Do You Really Need An Investment Adviser?
This story is part of Money magazine's story 5 retirement choices: Get 'em right, live well which covers big decisions that can dramatically boost your income in retirement.
Once you determine how much of a saver you are, you have several more decisions to make -- including whether you should pay for the advice of a financial planner.
Decision No. 3: How much help do you really need?
The decision: As you get deeper into retirement investing, you may find yourself at a crossroads: Should you go it alone -- set your own asset allocation, choose funds, monitor your progress, make adjustments -- or do you need professional input? In retirement, can you tackle the tricky drawdown solo?
There's no one right answer. The decision comes down to your comfort level and confidence, plus your ease with the online tools that make a DIY approach easier.
Why it's important: You can pay the skimpiest fees possible by picking index funds yourself.
If you prefer giving your money to an active fund manager in hopes of beating the market, you'll pay another half a percentage point or more a year.
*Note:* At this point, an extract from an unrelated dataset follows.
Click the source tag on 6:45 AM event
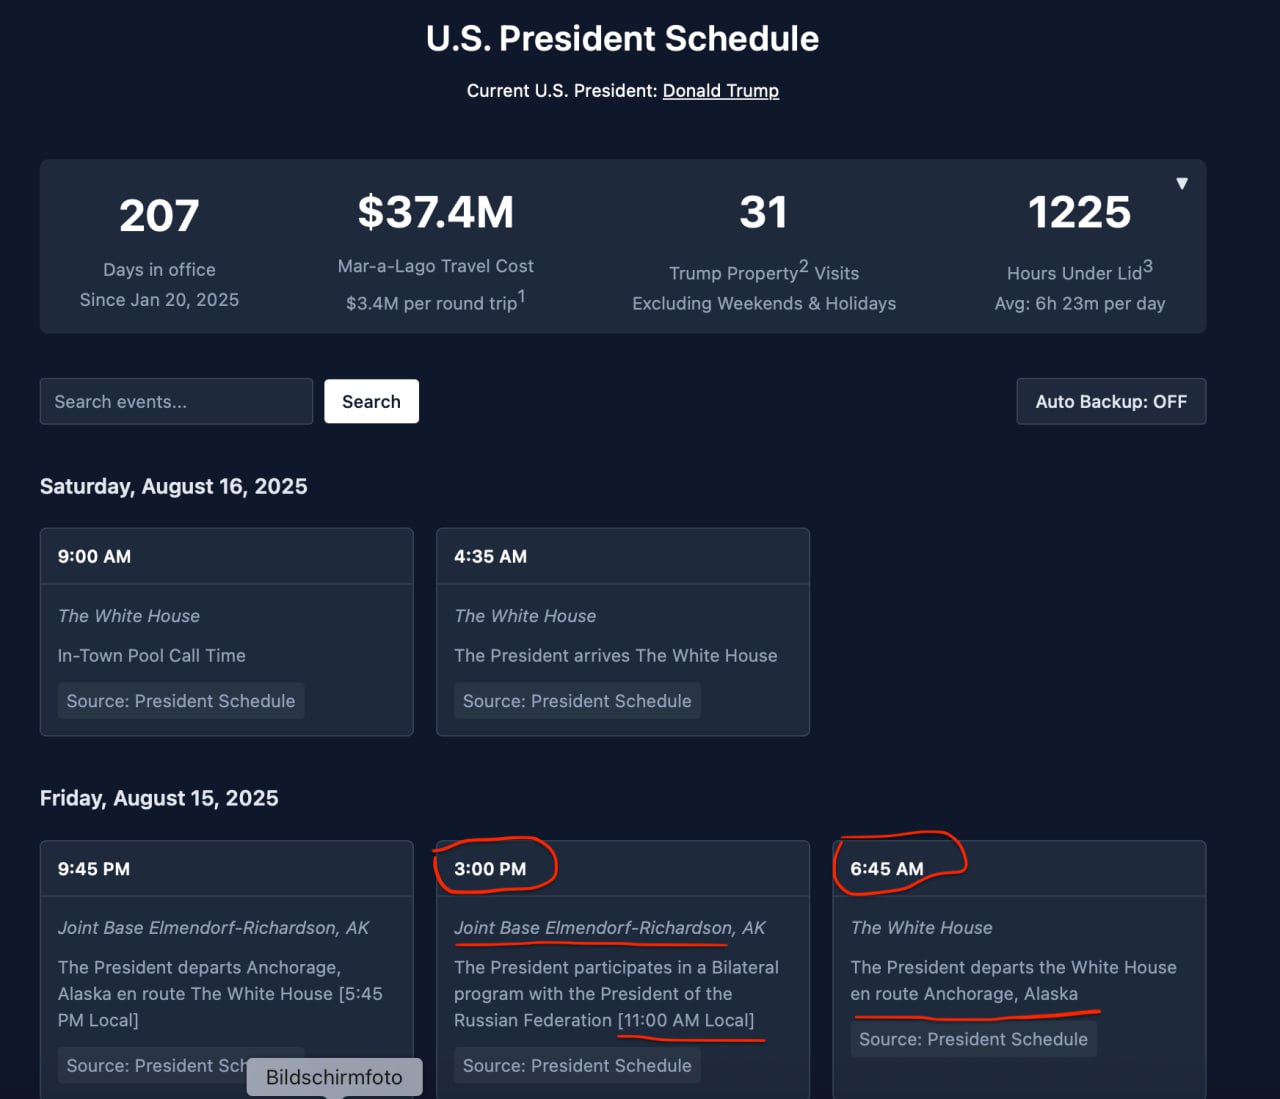The width and height of the screenshot is (1280, 1099). click(x=973, y=1039)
And turning your money over to an adviser can add 1% a year to your costs.
The benefit of holding the line on expenses is pretty intuitive when you're saving for retirement. The less you spend on fees, the more of your gains you get to keep. Over a 35-year career, paying one percentage point less annually can mean a 20% larger nest egg.
Keeping a lid on expenses after you've retired is equally important. By reining in costs you may be able of reduce the chances of running out of money. And you'll be able to draw more from your portfolio every year.
Best move: Take advantage of free asset allocation and investment selection tools in your company's retirement plan or at fund company sites.
Last year the Department of Labor began requiring employers to be more transparent about 401(k) fees, which should make it easier for you to home in on the lowest-cost investments in your plain.
Outside your plan, you can turn to online tools like Morningstar's Fund Screener, which allows you to sort funds by their expense ratios. And our Money 50 includes ETFs that charge as little as 0.05%.
When you do need help, say as you're ready to retire or retired, an alternative to paying a pro 1% of your assets a year is to periodically have a planner evaluate your progress. You'll pay $150 to $200 an hour, or about $1,000, assuming about five hours for the checkup.